Supplied material
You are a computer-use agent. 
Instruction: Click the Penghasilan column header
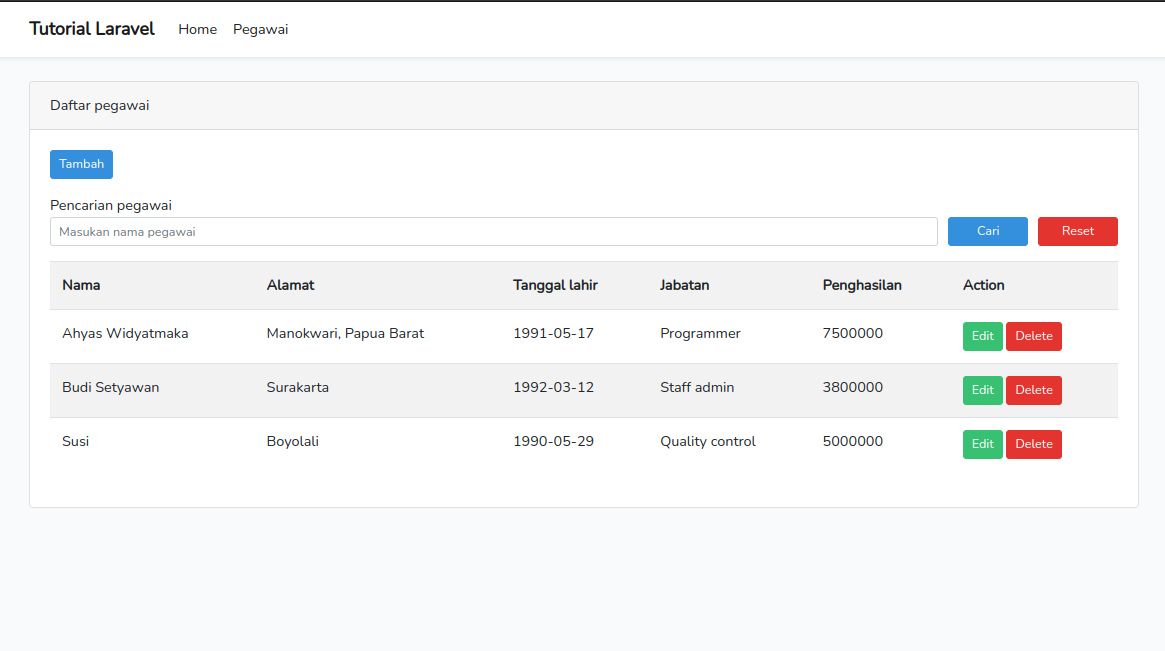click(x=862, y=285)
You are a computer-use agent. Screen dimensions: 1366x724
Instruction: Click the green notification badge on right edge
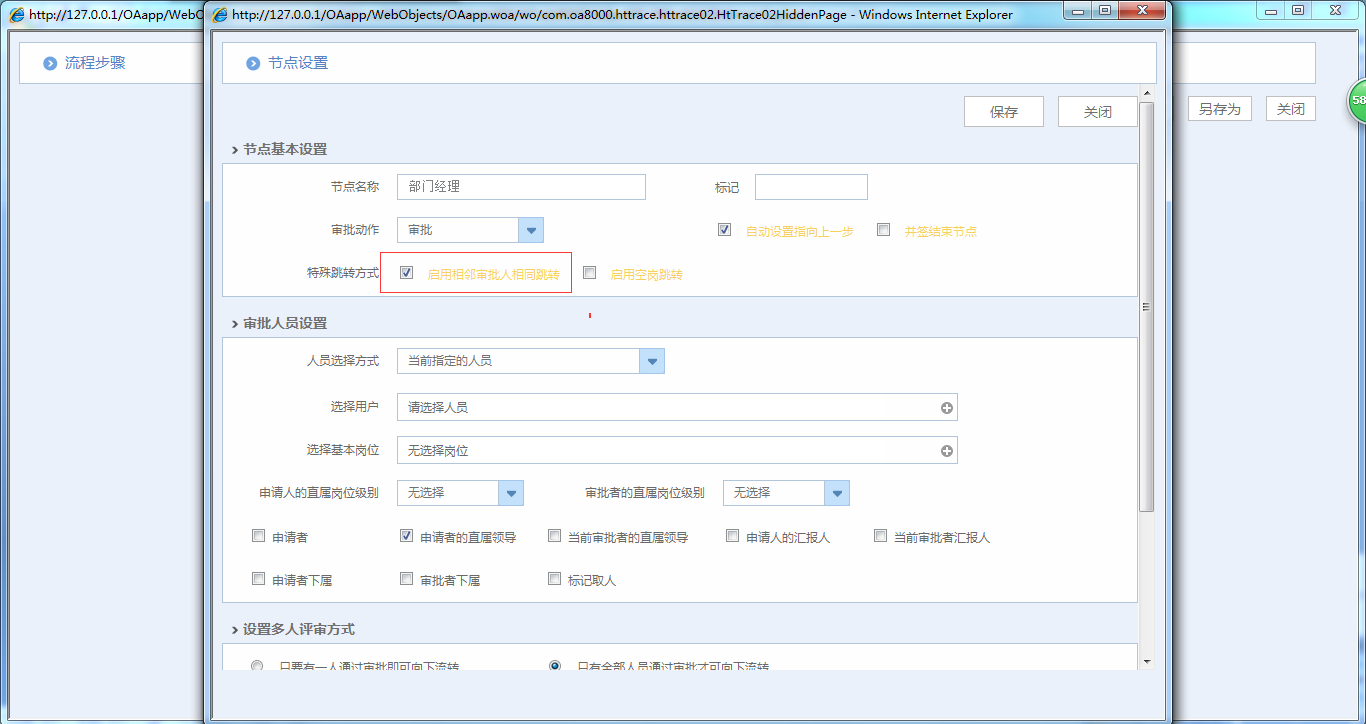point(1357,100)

* * *

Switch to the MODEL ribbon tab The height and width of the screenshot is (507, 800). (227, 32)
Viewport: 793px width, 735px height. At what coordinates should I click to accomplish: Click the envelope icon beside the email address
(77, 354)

* * *

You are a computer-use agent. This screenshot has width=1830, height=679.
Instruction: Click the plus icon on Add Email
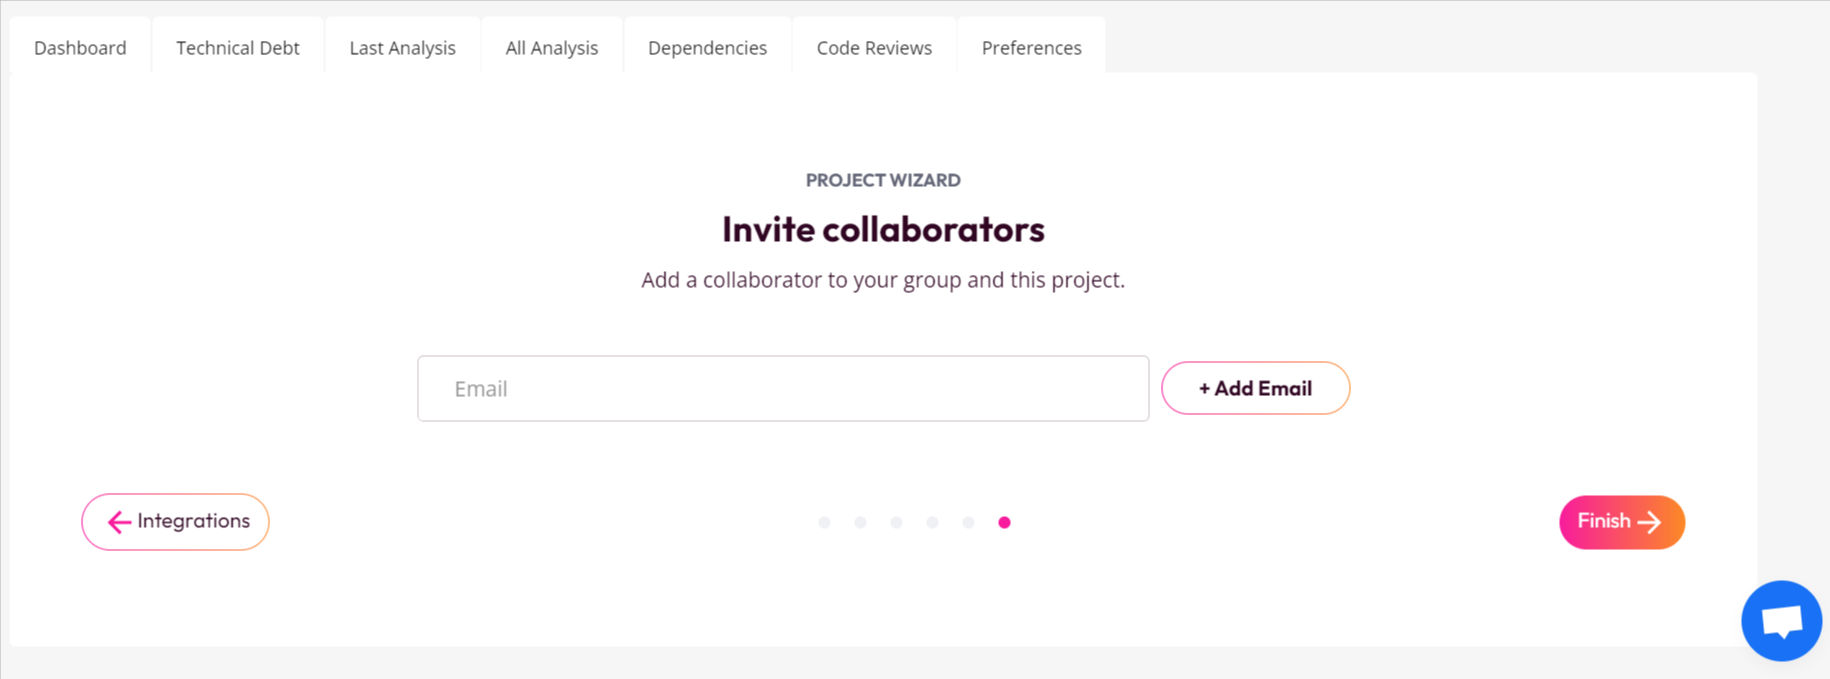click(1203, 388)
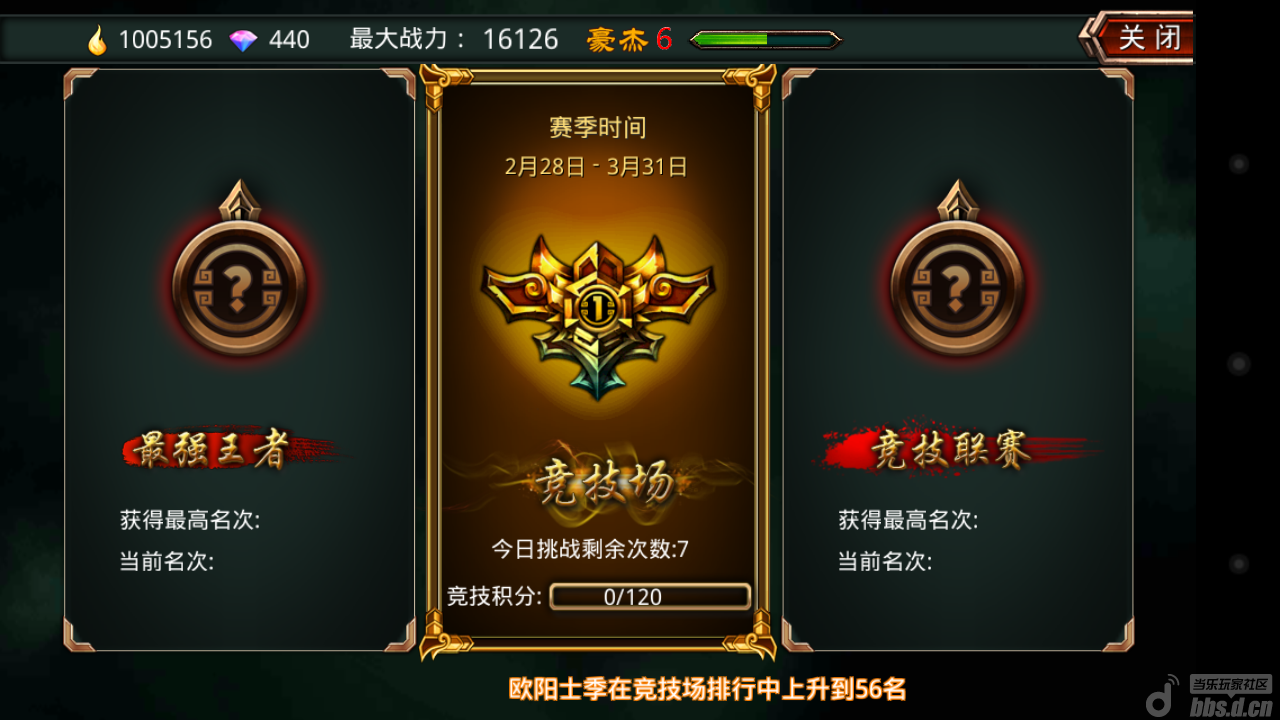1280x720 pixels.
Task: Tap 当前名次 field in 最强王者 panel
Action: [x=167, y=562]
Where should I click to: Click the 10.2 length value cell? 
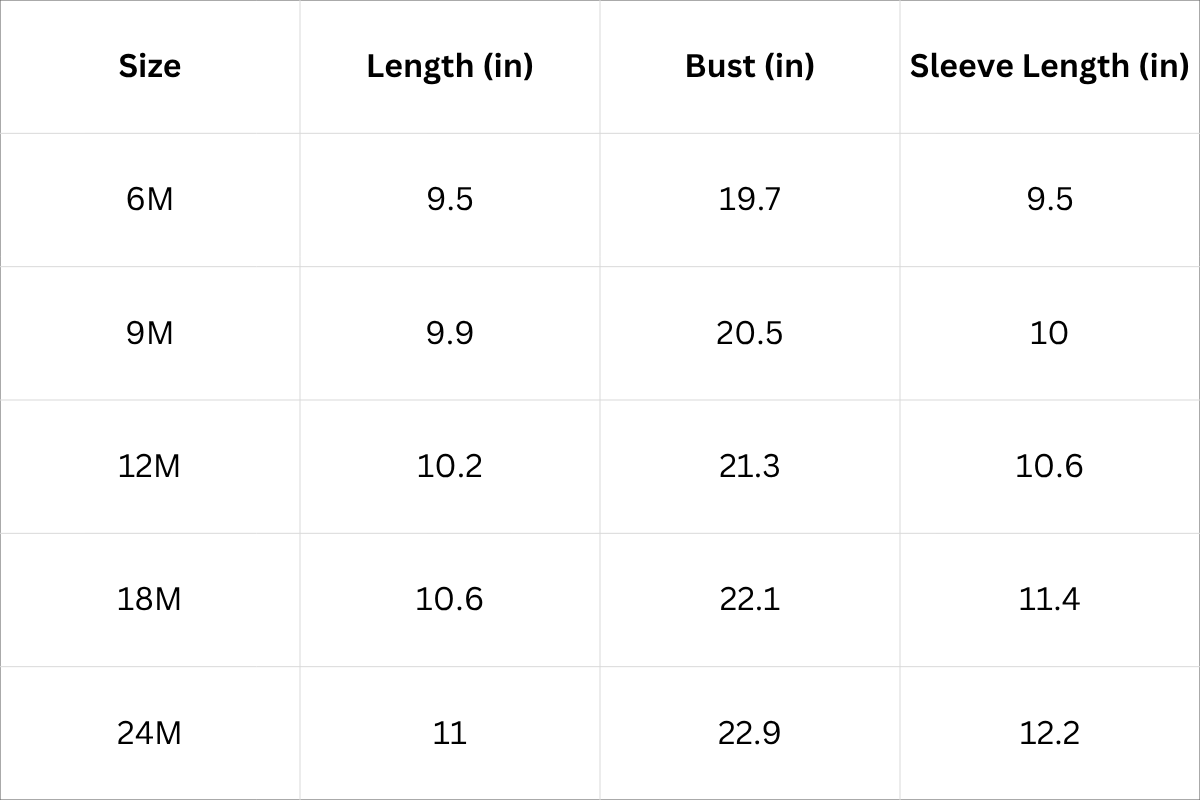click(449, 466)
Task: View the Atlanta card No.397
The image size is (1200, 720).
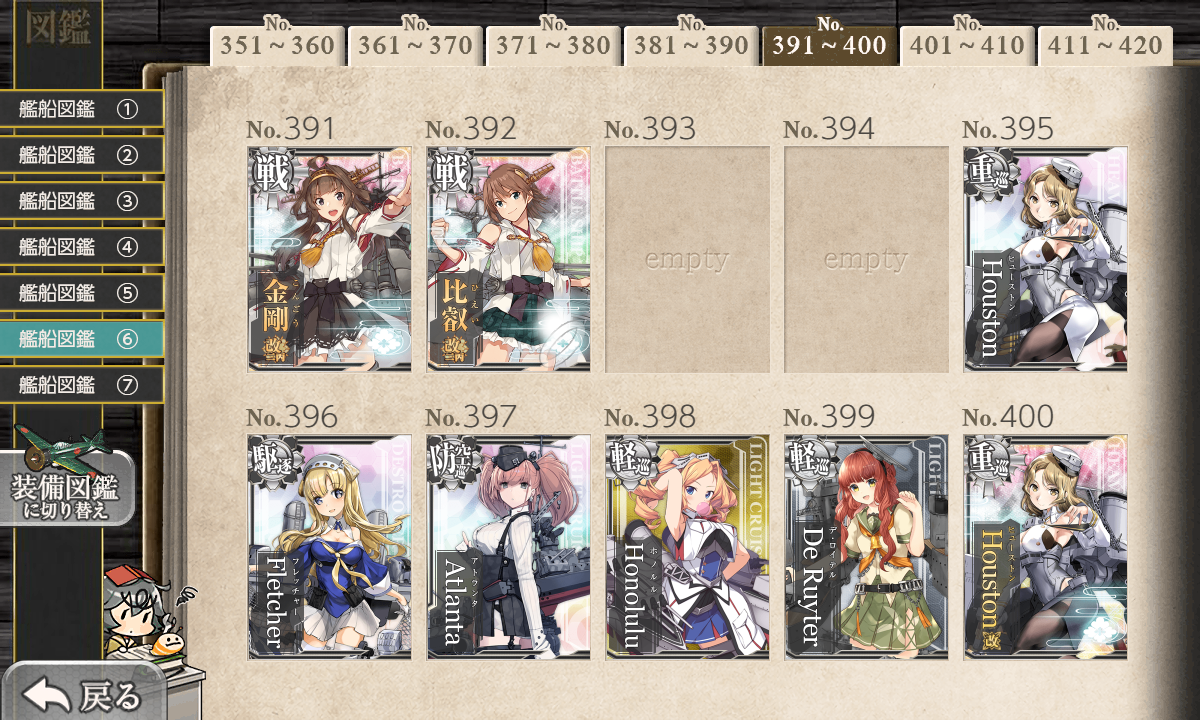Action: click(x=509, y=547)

Given exercise
Revise the rows beginning with the line that contains "Where should I" and continuing through the line that contains "Action: click(x=509, y=547)", changing "card" to "tile" and keeping everything else the same. Leave the pictures out of your version.

Result
Where should I click to: Click the 10.2 length value cell? 
click(449, 466)
Task: View the Atlanta tile No.397
The image size is (1200, 720).
Action: click(x=509, y=547)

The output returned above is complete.